Measure the Energy Efficiency of Your Software
Every software system consumes energy through the hardware it runs on. The Software Energy Efficiency (SEE) specification provides a methodology for calculating the energy consumption rate of a software system — a score where lower is better and reaching zero is impossible.
What is SEE?
SEE is a rate — energy consumption (kWh) per one functional unit of work. It gives developers and organisations a clear, comparable number that captures how efficiently their software uses energy. Reducing an SEE score is only possible through actions that genuinely reduce energy consumption: modifying software to use less hardware, use hardware more efficiently, or shift computation to more energy-efficient infrastructure.
Why Energy Efficiency Matters
The SCI specification measures carbon intensity — combining energy, grid carbon intensity, and embodied emissions. By focusing solely on energy, SEE isolates the signal to just energy consumption without the variability of grid carbon intensity in the mix. This is what's needed to truly focus on energy efficiency rather than carbon efficiency — giving teams a clear, undiluted measure of how much electricity their software consumes.
The SEE Formula
SEE calculates energy consumption per functional unit. The formula accounts for facility overhead through PUE (Power Usage Effectiveness), ensuring that cooling, power conversion, and other infrastructure costs are captured.
SEE = E per R
E — Energy
The total energy the software causes to be consumed, calculated as the sum of each component's energy multiplied by the PUE of its facility. Measured in kilowatt hours (kWh).
R — Functional Unit
A quantified performance characteristic that describes how the application scales — per API call, per user, per transaction, per device, or per data volume.
The Software Boundary
The first step in generating an SEE score is deciding what to include in the measurement. The boundary should include all components that significantly contribute to the software's energy consumption.
Compute Resources
All computational hardware — processors, GPUs, TPUs, AI accelerators — performing work within the software boundary.

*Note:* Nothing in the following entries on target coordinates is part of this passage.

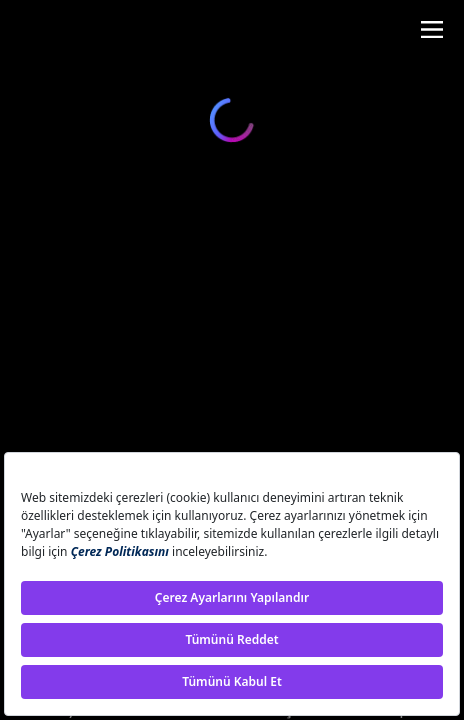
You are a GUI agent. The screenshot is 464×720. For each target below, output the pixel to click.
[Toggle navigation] (432, 29)
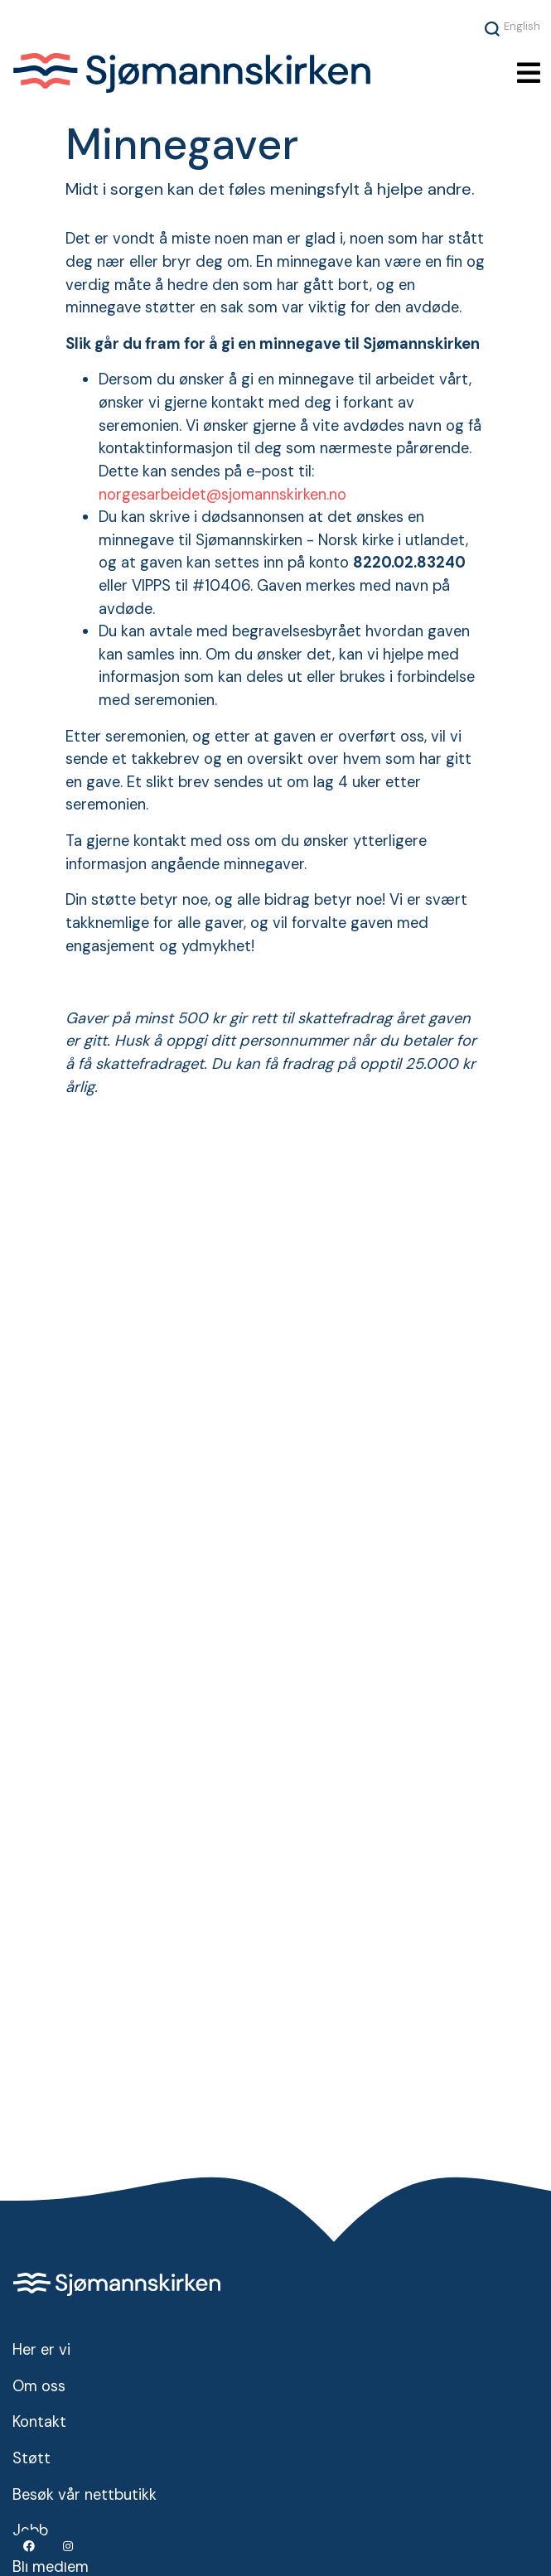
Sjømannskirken (201, 73)
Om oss (38, 2386)
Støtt (31, 2458)
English (522, 25)
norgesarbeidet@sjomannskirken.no (222, 495)
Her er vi (41, 2350)
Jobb (30, 2530)
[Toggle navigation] (528, 73)
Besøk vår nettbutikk (84, 2495)
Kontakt (39, 2422)
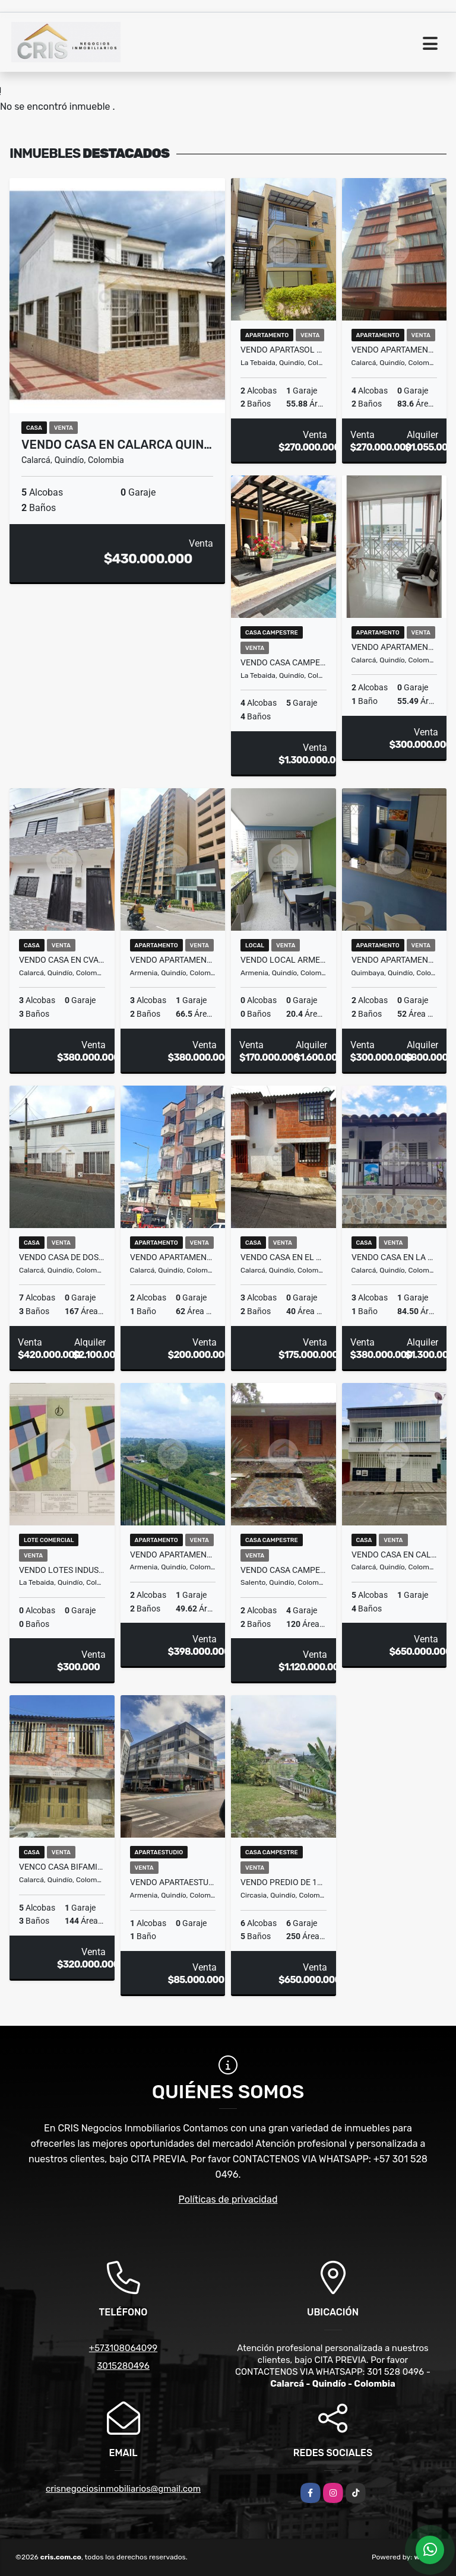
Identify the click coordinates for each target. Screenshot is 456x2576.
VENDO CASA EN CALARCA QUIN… (116, 444)
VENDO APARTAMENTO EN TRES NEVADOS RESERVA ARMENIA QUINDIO (173, 1554)
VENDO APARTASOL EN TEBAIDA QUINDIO (283, 349)
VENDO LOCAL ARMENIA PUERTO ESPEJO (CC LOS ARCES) (283, 960)
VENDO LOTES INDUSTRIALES (62, 1570)
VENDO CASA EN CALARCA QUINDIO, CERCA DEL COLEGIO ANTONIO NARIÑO (395, 1554)
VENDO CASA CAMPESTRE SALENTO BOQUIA (283, 1570)
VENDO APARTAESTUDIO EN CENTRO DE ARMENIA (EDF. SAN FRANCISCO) (173, 1882)
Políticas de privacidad (228, 2199)
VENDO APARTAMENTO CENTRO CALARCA (395, 349)
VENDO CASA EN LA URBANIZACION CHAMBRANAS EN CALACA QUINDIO (395, 1257)
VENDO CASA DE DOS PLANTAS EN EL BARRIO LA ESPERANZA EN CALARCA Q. (62, 1257)
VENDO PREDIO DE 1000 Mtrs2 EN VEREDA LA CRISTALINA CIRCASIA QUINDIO (283, 1882)
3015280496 (123, 2366)
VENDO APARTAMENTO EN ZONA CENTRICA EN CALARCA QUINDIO (395, 647)
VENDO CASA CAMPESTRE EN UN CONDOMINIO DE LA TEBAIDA (283, 662)
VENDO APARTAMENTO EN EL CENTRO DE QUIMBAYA (395, 960)
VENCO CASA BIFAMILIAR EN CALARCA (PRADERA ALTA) (62, 1866)
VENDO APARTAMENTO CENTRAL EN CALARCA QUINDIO (173, 1257)
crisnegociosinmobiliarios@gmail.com (123, 2488)
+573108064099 (123, 2348)
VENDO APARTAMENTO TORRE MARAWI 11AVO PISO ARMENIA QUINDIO (173, 960)
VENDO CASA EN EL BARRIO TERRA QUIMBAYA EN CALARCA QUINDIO (283, 1257)
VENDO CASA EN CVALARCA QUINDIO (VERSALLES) (62, 960)
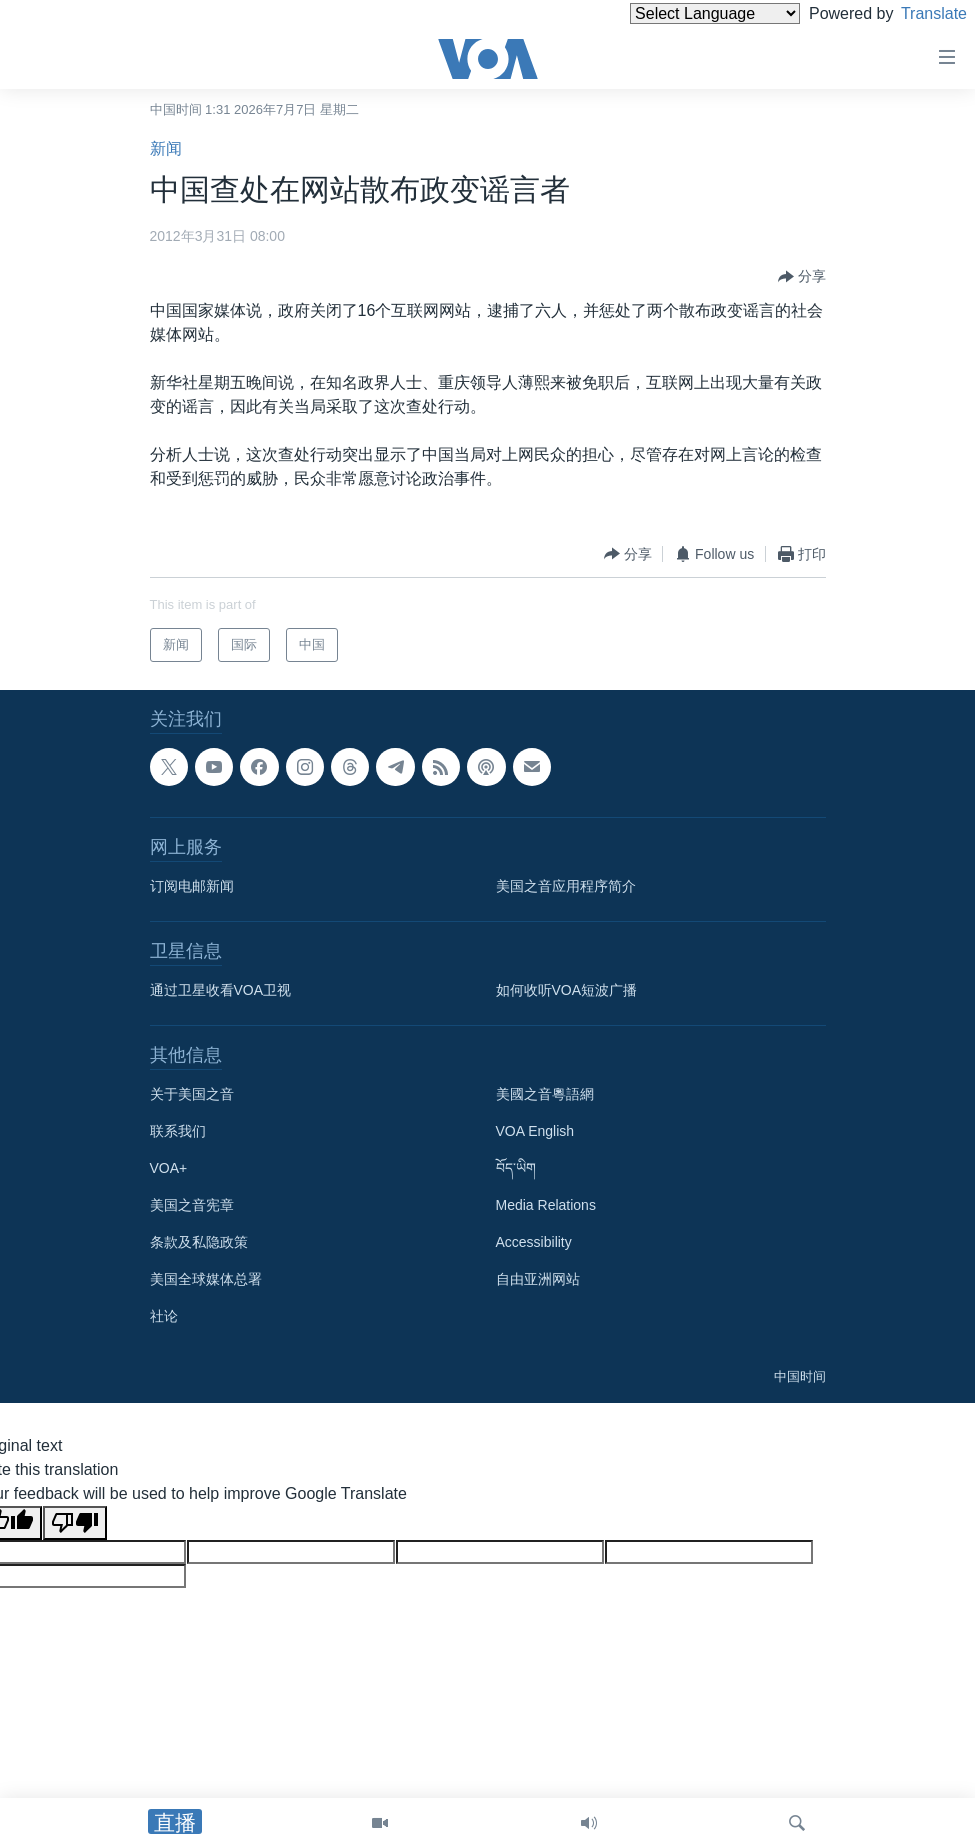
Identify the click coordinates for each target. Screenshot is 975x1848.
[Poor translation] (75, 1523)
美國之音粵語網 (545, 1094)
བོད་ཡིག (516, 1168)
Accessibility (534, 1242)
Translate (915, 13)
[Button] (802, 277)
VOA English (535, 1131)
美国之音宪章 (192, 1205)
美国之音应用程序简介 (566, 886)
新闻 (166, 148)
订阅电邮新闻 (192, 886)
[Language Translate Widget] (681, 13)
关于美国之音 (192, 1094)
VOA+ (169, 1168)
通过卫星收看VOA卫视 (221, 990)
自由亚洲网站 (538, 1279)
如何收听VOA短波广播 (567, 990)
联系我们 (178, 1131)
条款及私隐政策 (199, 1242)
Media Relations (546, 1205)
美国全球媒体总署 (206, 1279)
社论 (164, 1316)
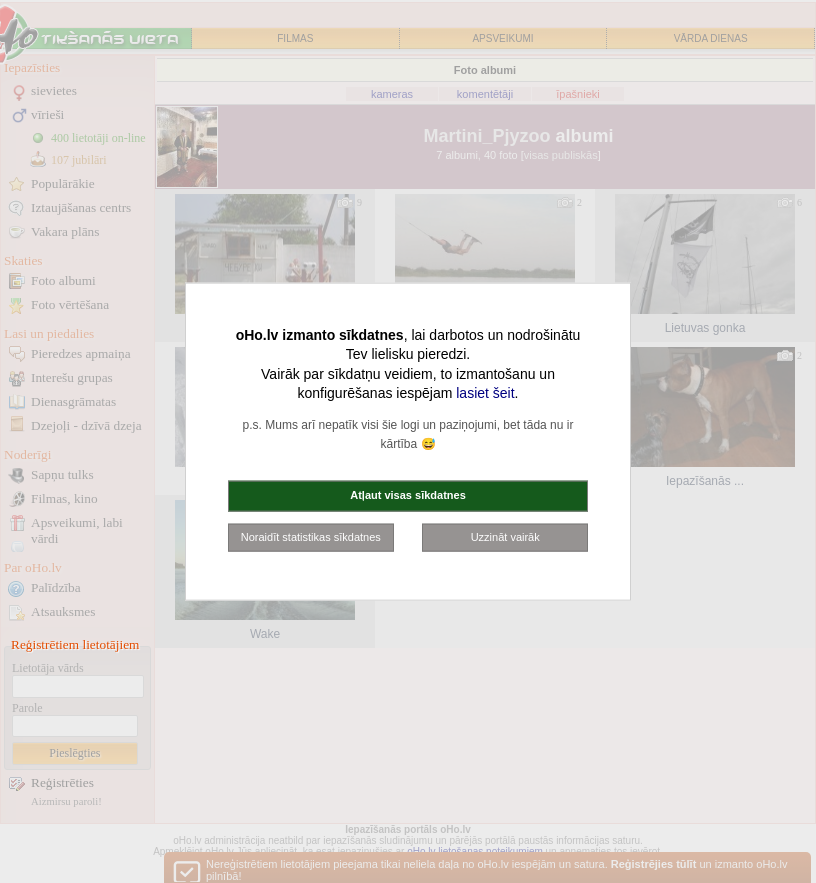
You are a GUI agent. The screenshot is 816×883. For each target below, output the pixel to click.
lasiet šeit (485, 393)
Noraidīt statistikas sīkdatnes (311, 536)
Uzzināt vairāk (505, 536)
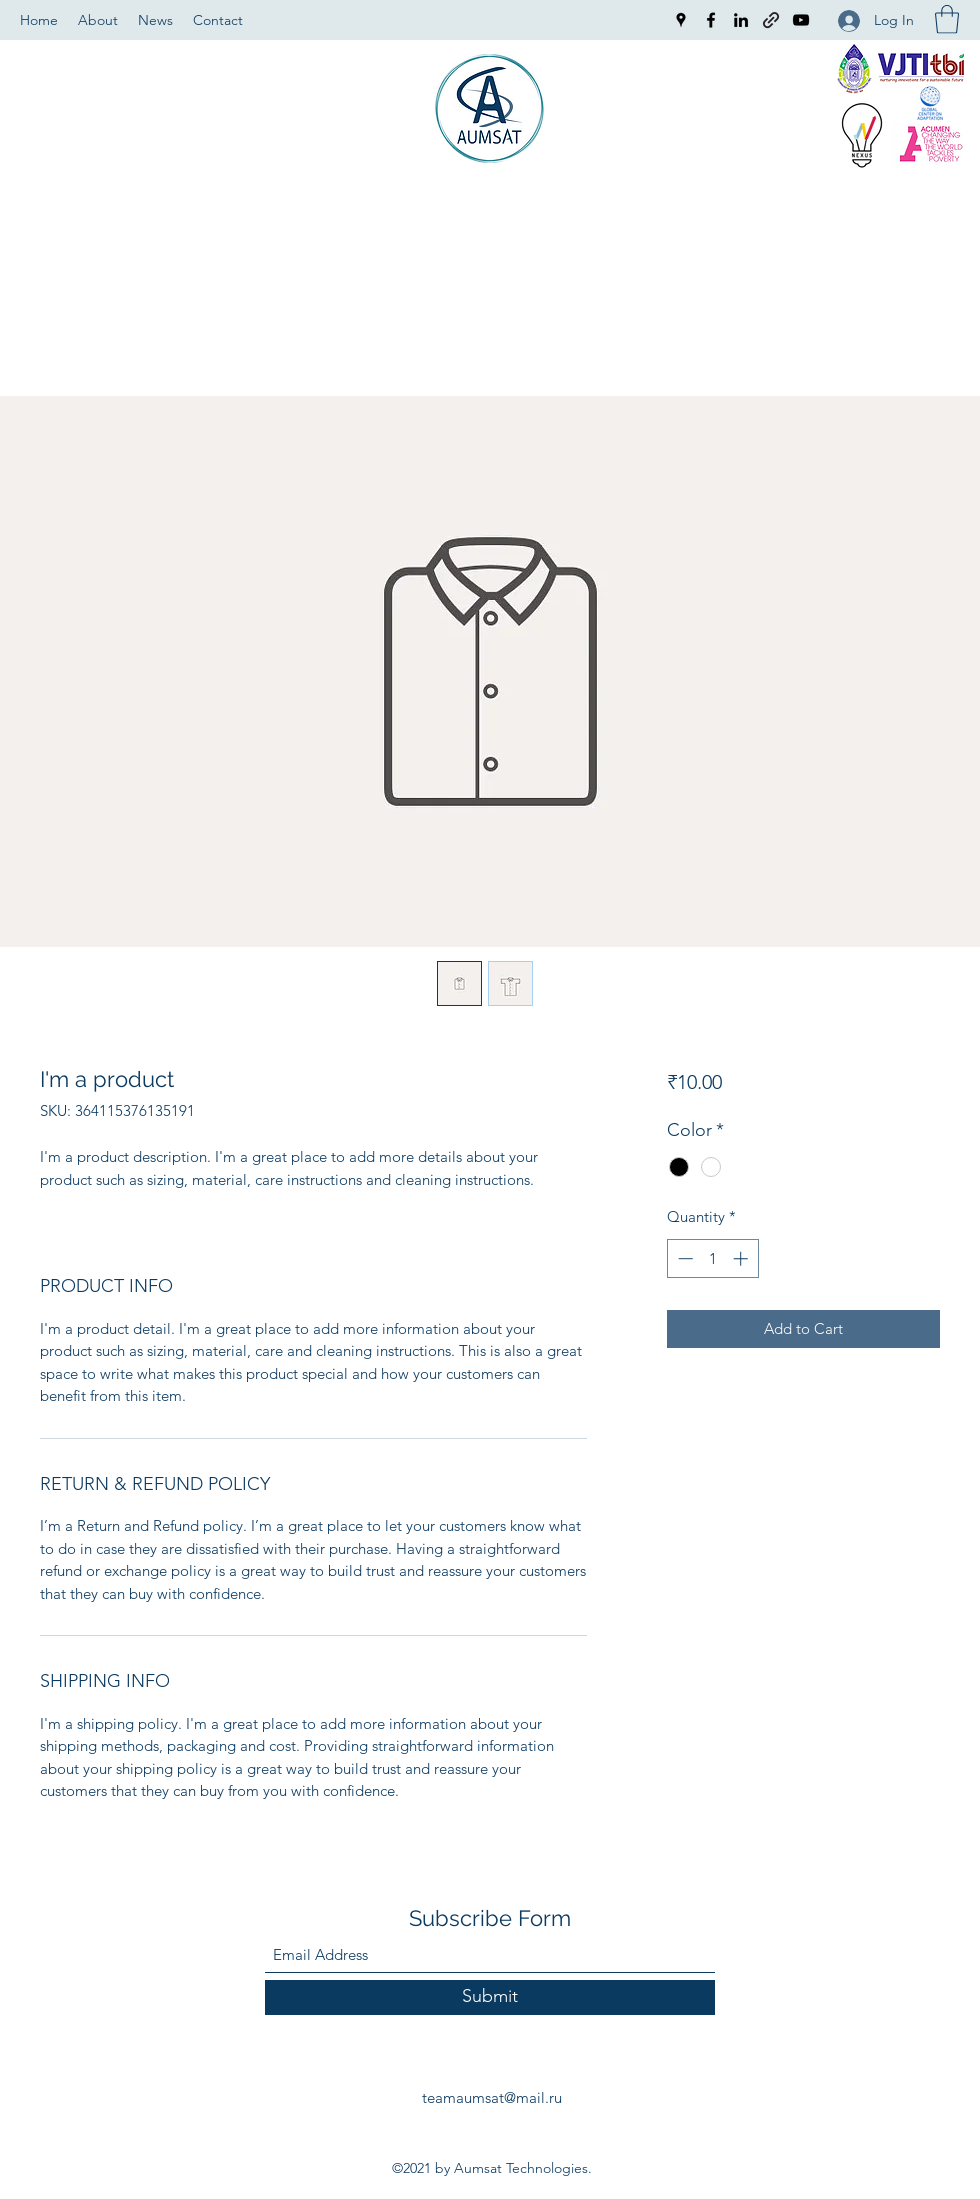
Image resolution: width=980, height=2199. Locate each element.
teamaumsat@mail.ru (492, 2097)
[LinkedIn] (741, 20)
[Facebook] (711, 20)
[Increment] (742, 1258)
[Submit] (490, 1997)
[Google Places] (681, 20)
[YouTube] (801, 20)
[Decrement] (683, 1258)
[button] (947, 19)
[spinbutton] (712, 1258)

Host Systems & Idle Capacity
Energy consumed by host machines, memory, and reserved capacity that is idle but provisioned for availability and failover.
Facility Overhead & Networking
Cooling, power conversion, and other facility overhead (captured via PUE), plus networking equipment including routers, switches, and load balancers.
Software Sustainability Actions
All actions that reduce an SEE score fit into two categories: energy efficiency (making software use less electricity for the same function) and hardware efficiency (making software use fewer physical resources for the same function). The specification is designed to encourage more of these actions during the design, development, and maintenance of software.
Quantification Methods
There are three approaches to quantifying energy consumption. Each component in the boundary can use whichever approach is most appropriate.
Measurement
Real-world energy data from power monitoring equipment, smart PDUs, hardware sensors (RAPL, NVML), cloud provider energy APIs, or device-level power measurement.
Calculation
Modelled energy consumption using hardware specifications, TDP ratings, utilisation metrics combined with power curves, or vendor estimation tools.
Coefficients
Published energy values such as cloud provider data per instance type, industry-standard coefficients for hardware, or third-party SEE scores for subcomponents.
Reducing an SEE score is only possible through actions that reduce energy consumption. This can be achieved by modifying a software system to use less physical hardware, use hardware more efficiently, or shift computation to more energy-efficient infrastructure.